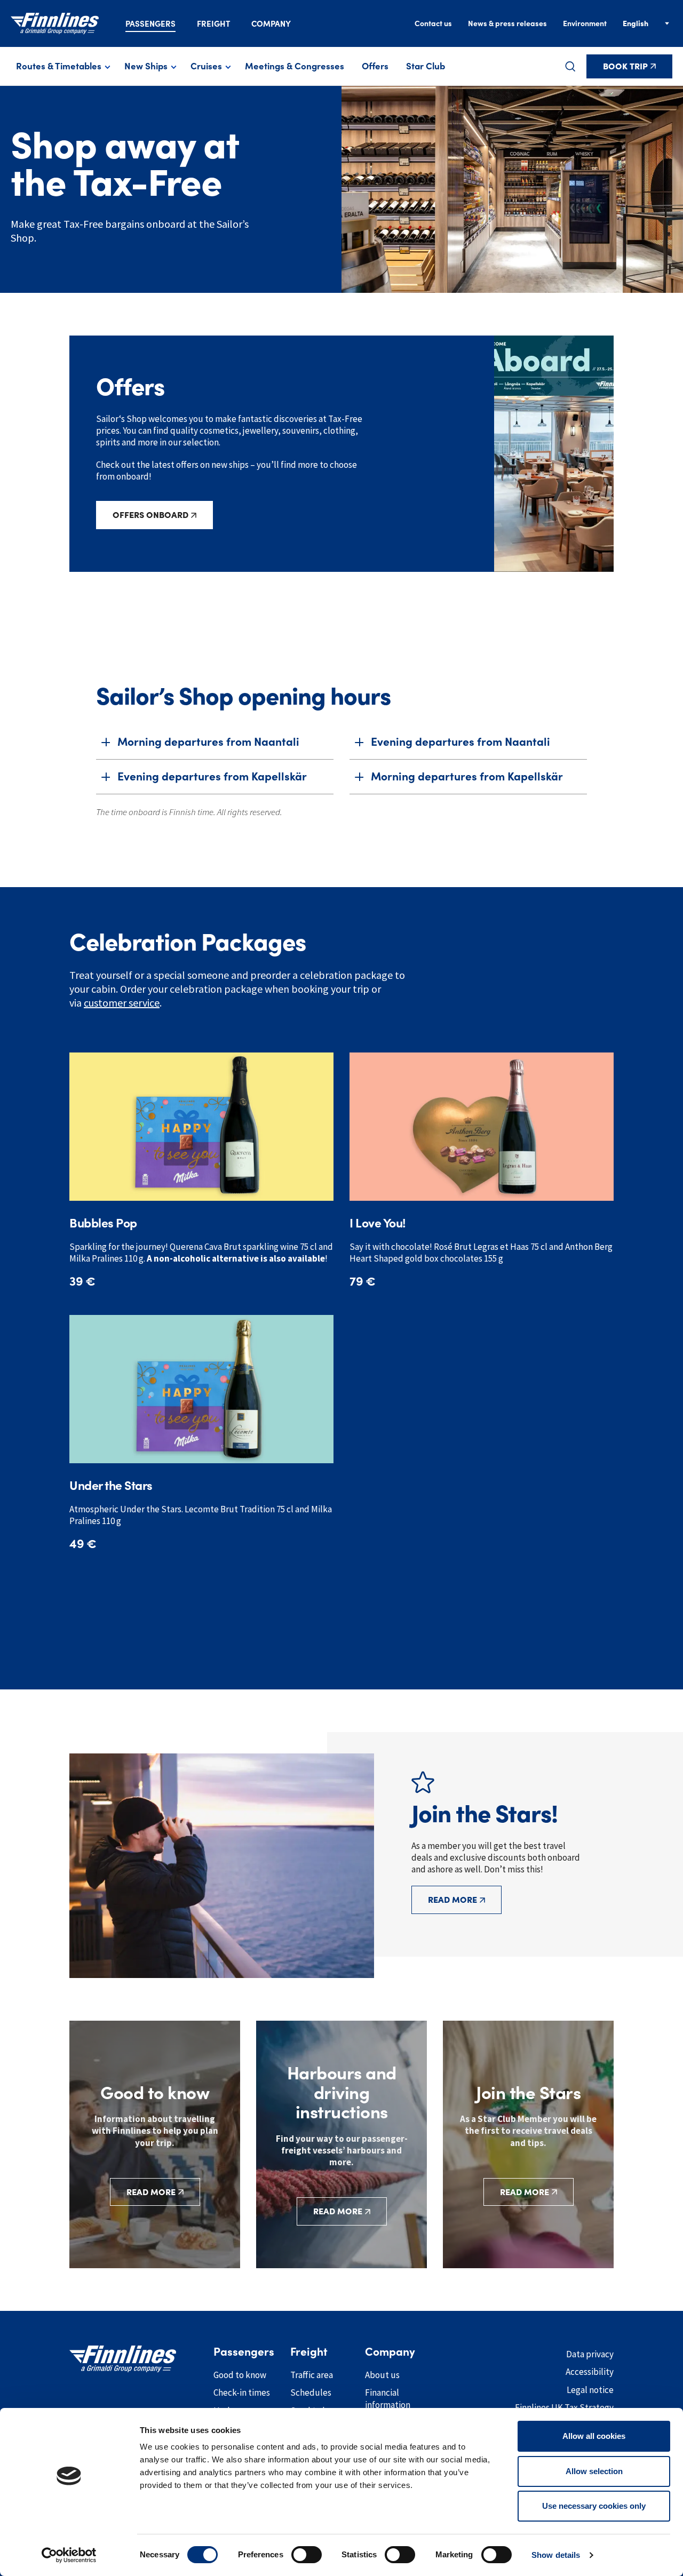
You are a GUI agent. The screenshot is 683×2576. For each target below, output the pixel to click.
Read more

______________________________

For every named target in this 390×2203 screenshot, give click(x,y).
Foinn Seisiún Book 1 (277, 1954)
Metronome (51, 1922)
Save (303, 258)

______________________________

◆ Exercise details
Where the listing above reaches the line that contains "For every named", start retyping, and finish with the line that contains "Save (303, 258)"; reproduce those lines exactly and no others.

◆ Response area
For every named target in this 390×2203 screenshot, give click(x,y).
Foinn Seisiún Book 1 (277, 1954)
Metronome (51, 1922)
Save (303, 258)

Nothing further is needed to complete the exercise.